By 2016, 3.4 billion users will generate 1.3 zettabytes of internet traffic a year, a four-fold increase over five years, network vendor Cisco predicts in its latest Visual Networking Index Forecast.

This enormous number in fact represents a slowing growth rate, as the initial stages of internetworking expansion tapers off.

Video is seen as a major internet traffic driver, as is the increasing number of mobile devices such as smartphones and tablets. In 2016, 1.2 million video minutes will traverse the internet a second.
The internet will have some 18.9 billion network connections. This is two and a half connections per person on the planet and up from 10.3 billion in 2011.
The internet is expected to be not just bigger but faster in 2016, Cisco says. Average broadband speeds are thought to quadruple to 34Mbps. Only three percent of connections in 2016 will reach 100Mbps however.

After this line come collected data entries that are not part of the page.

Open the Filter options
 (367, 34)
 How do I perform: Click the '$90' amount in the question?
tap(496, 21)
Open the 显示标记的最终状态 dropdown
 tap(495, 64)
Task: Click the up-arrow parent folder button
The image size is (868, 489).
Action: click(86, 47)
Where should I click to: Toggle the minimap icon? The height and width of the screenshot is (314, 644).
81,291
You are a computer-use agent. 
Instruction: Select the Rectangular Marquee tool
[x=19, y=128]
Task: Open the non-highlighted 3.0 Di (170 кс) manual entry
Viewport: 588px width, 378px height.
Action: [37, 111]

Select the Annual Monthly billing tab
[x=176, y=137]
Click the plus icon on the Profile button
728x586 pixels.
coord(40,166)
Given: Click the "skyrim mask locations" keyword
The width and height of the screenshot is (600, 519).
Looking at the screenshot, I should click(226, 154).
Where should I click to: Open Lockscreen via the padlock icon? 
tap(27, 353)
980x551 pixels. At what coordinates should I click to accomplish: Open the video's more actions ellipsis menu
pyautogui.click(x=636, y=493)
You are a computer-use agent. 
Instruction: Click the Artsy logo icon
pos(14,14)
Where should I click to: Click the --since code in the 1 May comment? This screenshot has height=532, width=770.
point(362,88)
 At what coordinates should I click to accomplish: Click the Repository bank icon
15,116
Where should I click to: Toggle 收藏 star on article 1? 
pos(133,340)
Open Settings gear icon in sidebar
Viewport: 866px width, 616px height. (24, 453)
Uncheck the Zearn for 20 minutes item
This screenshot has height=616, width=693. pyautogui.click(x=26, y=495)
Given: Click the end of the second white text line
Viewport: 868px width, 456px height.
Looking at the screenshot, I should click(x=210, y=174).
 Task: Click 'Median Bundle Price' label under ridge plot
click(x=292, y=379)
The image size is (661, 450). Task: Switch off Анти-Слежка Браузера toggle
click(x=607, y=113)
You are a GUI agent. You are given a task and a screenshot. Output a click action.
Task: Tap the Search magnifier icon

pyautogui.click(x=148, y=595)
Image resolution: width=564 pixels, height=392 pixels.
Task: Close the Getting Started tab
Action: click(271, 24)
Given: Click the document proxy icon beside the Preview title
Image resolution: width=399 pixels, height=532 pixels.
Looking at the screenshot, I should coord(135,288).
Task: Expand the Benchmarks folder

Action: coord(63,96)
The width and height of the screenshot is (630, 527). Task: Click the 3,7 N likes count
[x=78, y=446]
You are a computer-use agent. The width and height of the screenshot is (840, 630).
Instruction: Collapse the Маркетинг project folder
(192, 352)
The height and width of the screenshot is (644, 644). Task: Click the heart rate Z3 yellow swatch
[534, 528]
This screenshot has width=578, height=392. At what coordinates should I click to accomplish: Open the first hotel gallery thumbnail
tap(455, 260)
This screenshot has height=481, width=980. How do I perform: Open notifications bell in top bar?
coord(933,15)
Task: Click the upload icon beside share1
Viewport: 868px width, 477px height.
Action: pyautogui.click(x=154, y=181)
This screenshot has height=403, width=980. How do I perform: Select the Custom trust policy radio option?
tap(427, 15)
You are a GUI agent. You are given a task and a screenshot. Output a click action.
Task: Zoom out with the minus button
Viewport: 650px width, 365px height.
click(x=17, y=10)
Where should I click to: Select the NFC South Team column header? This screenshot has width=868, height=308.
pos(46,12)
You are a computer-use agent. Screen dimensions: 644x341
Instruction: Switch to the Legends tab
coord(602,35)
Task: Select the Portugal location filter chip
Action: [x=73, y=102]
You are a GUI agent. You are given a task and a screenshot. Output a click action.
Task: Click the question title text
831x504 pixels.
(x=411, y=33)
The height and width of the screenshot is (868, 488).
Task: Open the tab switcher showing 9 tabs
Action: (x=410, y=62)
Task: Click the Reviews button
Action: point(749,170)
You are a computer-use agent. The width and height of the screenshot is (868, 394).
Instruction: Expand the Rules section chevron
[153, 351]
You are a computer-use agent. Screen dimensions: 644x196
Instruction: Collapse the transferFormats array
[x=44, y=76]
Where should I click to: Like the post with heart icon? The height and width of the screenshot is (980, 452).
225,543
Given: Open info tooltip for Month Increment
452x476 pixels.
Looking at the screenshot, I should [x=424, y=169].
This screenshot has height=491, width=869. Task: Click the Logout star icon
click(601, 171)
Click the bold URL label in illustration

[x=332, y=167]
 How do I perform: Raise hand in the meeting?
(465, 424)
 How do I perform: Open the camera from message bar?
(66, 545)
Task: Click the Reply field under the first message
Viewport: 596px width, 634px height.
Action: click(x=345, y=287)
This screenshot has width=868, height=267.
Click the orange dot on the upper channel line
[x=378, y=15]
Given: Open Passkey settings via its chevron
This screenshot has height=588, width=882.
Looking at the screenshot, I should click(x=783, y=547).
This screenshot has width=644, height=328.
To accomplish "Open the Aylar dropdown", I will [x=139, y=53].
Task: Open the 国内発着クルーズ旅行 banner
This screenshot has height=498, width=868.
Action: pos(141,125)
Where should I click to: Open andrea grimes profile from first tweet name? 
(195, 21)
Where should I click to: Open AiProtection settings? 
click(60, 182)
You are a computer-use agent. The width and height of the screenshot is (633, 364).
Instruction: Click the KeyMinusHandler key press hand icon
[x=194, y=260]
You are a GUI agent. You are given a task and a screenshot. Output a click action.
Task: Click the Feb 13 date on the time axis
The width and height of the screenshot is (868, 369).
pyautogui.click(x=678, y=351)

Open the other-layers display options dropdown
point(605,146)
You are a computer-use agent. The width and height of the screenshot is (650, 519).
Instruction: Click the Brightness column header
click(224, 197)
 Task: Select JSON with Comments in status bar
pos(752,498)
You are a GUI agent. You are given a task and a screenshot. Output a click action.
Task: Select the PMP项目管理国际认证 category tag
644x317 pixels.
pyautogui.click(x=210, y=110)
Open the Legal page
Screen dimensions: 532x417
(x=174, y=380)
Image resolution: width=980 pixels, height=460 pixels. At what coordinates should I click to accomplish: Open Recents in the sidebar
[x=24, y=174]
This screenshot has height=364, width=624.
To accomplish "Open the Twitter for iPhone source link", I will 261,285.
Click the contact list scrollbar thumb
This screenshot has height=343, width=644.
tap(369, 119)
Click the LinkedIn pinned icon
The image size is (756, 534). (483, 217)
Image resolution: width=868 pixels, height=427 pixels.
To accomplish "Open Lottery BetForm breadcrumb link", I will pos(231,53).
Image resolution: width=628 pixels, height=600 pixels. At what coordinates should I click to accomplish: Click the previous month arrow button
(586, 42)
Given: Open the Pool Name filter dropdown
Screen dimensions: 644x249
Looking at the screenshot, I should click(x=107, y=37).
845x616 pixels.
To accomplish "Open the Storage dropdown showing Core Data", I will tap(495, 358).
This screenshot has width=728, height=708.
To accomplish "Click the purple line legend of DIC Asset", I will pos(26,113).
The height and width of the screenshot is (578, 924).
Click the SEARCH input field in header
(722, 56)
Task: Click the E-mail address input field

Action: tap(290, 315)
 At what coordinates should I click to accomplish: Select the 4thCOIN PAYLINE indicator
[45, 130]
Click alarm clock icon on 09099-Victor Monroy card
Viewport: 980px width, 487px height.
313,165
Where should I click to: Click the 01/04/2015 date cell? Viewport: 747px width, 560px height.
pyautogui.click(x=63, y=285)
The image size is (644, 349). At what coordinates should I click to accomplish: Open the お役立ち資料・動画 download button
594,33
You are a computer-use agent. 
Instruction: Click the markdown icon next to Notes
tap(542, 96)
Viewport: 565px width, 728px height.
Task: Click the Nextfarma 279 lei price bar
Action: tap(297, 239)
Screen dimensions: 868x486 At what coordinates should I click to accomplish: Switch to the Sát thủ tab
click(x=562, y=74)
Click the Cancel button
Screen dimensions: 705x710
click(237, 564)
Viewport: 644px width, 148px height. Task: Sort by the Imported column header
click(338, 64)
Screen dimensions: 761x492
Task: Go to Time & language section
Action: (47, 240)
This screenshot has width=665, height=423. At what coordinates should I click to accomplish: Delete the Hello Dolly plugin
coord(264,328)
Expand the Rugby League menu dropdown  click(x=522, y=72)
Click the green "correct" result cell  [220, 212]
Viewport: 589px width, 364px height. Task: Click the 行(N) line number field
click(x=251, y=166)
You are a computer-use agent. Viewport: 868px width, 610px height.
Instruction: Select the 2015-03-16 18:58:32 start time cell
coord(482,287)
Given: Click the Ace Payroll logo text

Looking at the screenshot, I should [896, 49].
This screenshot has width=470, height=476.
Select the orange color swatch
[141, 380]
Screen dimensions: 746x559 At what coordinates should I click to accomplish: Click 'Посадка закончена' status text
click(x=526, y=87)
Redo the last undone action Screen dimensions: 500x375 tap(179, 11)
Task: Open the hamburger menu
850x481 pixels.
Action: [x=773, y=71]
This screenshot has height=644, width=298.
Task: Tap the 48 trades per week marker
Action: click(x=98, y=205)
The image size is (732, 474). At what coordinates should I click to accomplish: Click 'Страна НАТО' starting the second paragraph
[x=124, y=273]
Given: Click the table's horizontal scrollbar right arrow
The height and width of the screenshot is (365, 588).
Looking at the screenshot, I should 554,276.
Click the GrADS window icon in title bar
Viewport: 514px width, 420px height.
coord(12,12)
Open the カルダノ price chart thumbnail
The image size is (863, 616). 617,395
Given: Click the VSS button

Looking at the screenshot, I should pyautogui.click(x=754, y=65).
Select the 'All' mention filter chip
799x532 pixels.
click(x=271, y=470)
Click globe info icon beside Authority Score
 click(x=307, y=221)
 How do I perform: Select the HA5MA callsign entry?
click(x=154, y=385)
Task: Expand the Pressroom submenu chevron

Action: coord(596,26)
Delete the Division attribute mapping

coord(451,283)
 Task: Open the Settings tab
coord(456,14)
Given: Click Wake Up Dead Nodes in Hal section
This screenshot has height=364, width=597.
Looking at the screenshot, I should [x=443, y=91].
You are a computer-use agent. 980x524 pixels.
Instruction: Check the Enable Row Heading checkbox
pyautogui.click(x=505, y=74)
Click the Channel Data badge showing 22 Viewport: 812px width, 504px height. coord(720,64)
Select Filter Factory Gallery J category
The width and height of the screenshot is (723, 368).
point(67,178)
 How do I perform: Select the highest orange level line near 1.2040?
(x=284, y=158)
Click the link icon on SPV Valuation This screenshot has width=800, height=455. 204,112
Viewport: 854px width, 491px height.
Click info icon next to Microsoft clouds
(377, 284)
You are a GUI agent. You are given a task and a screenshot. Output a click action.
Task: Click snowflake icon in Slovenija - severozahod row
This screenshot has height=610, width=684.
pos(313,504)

Cisco expects Australian internet traffic to hit 25 petabytes per day in 2016, which is up six times on 2011. Australia is seen by Cisco as one of the fastest growing countries amongst the sixteen featured in the Visual Networking Index.
The NBN will help Australian broadband speeds to keep up with the Joneses at 36Mbps by then and nine out ten of the 23 million-strong population are thought to have 142 million network connected devices, or 5.7 each.
First publicly released in 2007, Cisco’s Visual Networking Index Forecast used analyst projections from several research firms and network traffic data from service providers.